His speeches get standing ovations. Reporters chase him at Sunday Mass at the Metropolitan Cathedral.

Iván Velásquez isn't comfortable with the attention. But he understands. As head of the International Commission Against Impunity in Guatemala, CICIG for its Spanish initials, he has taken the biggest swipe at entrenched corruption in the small Central American country, and landed former President Otto Pérez Molina in jail on graft charges.

It's the first time anywhere that a government allowed an independent investigating body into the country, only to see the president brought down.

People say it's harder to get water from a stone than a word from Velásquez. But even he couldn't help react in astonishment when he first saw the sea of protesters his investigations had unleashed.

"I never envisioned this would generate such a movement," Velásquez said after 50,000 people filled the streets in April, just days after he and Guatemala's attorney general blew the lid off a customs fraud scheme that reached the highest levels government.

It was an impressive show of civic might for a country traditionally cowed by fear and resignation in the face of corruption.

"In a society accustomed to justice not working and the privileged being protected by impunity, [now] there is confidence that the institutions will act," Velásquez told the Associated Press.

Arriving in Guatemala in 2013 with a long track record of taking on the powerful in his native Colombia, Velásquez began to scrutinize the country's networks of corruption.
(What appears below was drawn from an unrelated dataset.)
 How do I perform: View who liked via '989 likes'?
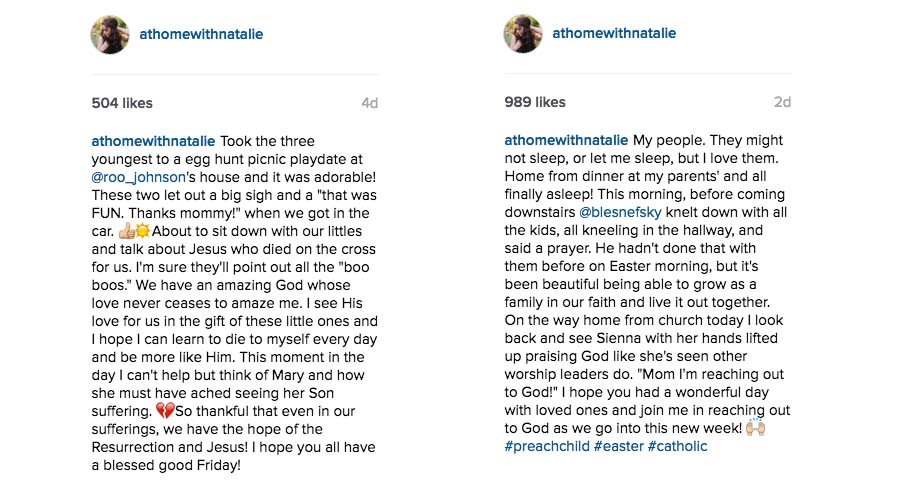[535, 102]
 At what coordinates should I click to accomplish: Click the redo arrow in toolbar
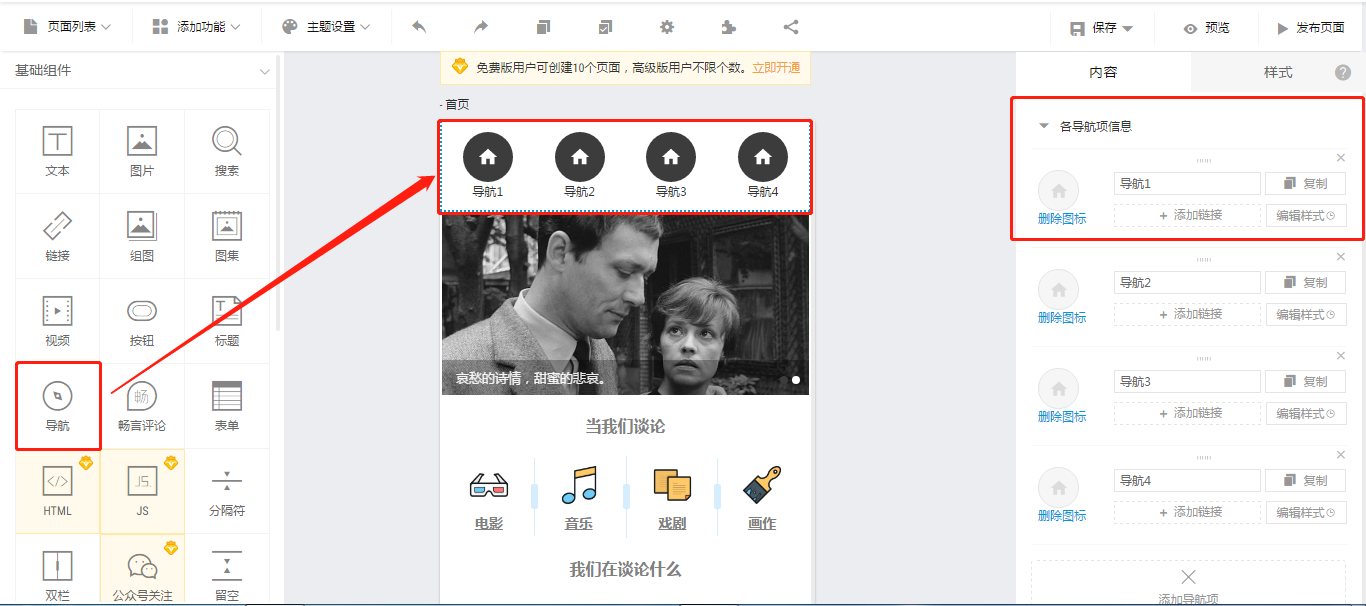click(481, 27)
Citizens, politicians, lawyers and journalists passed through his office, both seeking and offering information.

He found that smuggling was a big issue, and pulling on the thread of an old CICIG investigation led to the customs ring known as "La Linea," or "The Line," in which officials took kickbacks in exchange for lowering import duties. It was the scandal that brought down not only Pérez Molina but former Vice President Roxana Baldetti, who is also jailed and facing charges. At least 100 people are under investigation.

Since its founding in 2007, CICIG has helped prosecute at least 119 high-profile cases, such as corruption and human rights abuses. Velásquez's team also issued a campaign financing report estimating that at least 25 percent comes from drug money.
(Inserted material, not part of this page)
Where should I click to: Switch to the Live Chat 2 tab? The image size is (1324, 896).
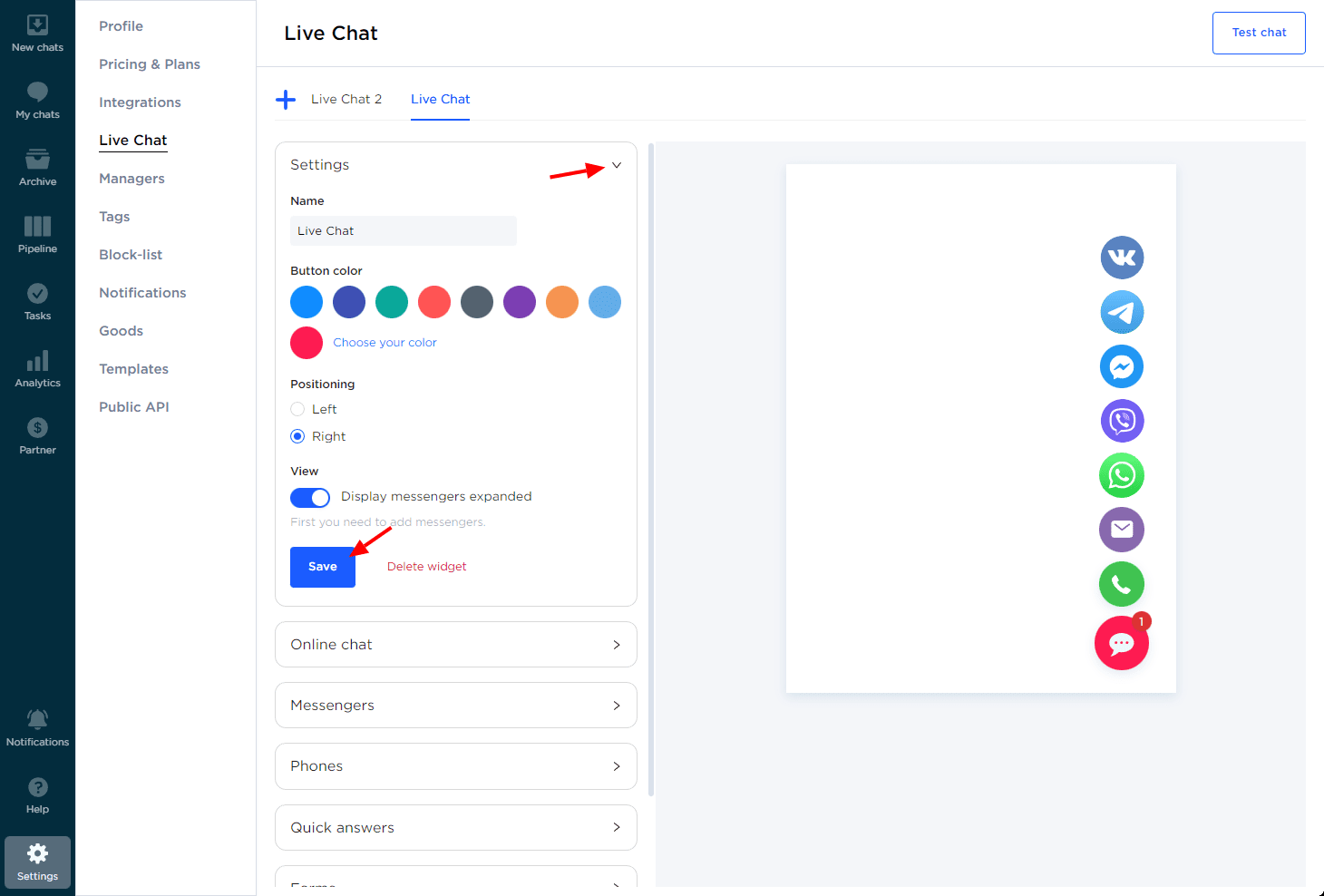346,100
To fans, he is incorruptible.

"He's a man of integrity. He's not a man who likes to play politics, he's strictly legal and technical," human rights activist Helen Mack said.

To critics, the crusade is all about ego and personal recognition.

"They seek prominence," Pérez Molina said of Velásquez and his investigators. "We see them making the rounds in the media, and that's not the role of a judge or a prosecutor."

Velásquez first distinguished himself as an attorney in Medellín, Colombia, at a time when several of his colleagues were slain during the bloody reign of cartel kingpin Pablo Escobar. Elected president of the local lawyers' guild, he defended rights activists and opposed a system of using anonymous judges in drug cases.

He became public attorney for Antioquia state and later its chief prosecutor, just as future nemesis and President Alvaro Uribe was elected state governor and began promoting self-defense groups considered the precursors of murderous far-right militias.

As chief investigating magistrate for the Supreme Court for six years beginning in 2006, Velásquez helped put more than 50 Uribe-allied lawmakers in prison for colluding with the paramilitaries, mostly for conspiracy but also other crimes including murder.

Velásquez also played a role in investigating the DAS domestic intelligence agency, which was dismantled in 2011 after it was caught spying on judges, journalists and politicians. Velásquez was one of its targets.

Many believe Velásquez's success and incorruptibility torpedoed his ambitions to become a full judge, and in 2012 he quit the court after being dropped as head of the so-called para-politics investigations. He later said the country lacked the will to tackle corruption as Guatemala has recently.

"The problem is outside interference in investigative bodies," he told El Tiempo magazine, "pressure that keeps them from acting the way they should."

Velásquez loves moody bolero music, lives without air conditioning — he says he's allergic — and visits family in Colombia at least once a month, returning to Guatemala nostalgic but energized to continue his investigations.

He initially planned to stay just two years with CICIG, which has been under attack since its founding in 2007 for going after the political and business establishment that controls the country.

Pérez Molina first wanted to scuttle the commission when he took office in 2012, but knuckled under international pressure. He had little choice again this year, and renewed CICIG's mandate April 23 just seven days after "La Linea" was revealed.

Velásquez now plans to remain in Guatemala until 2017, and he continues to make enemies.

Presidential candidate Manuel Baldizón, who led most pre-election polls and has had at least six party allies investigated by CICIG, hinted that he would seek to replace Velásquez upon taking office.

Amid widespread disgust over corruption, Baldizón appeared to place third in Sunday's vote which would eliminate him from the runoff.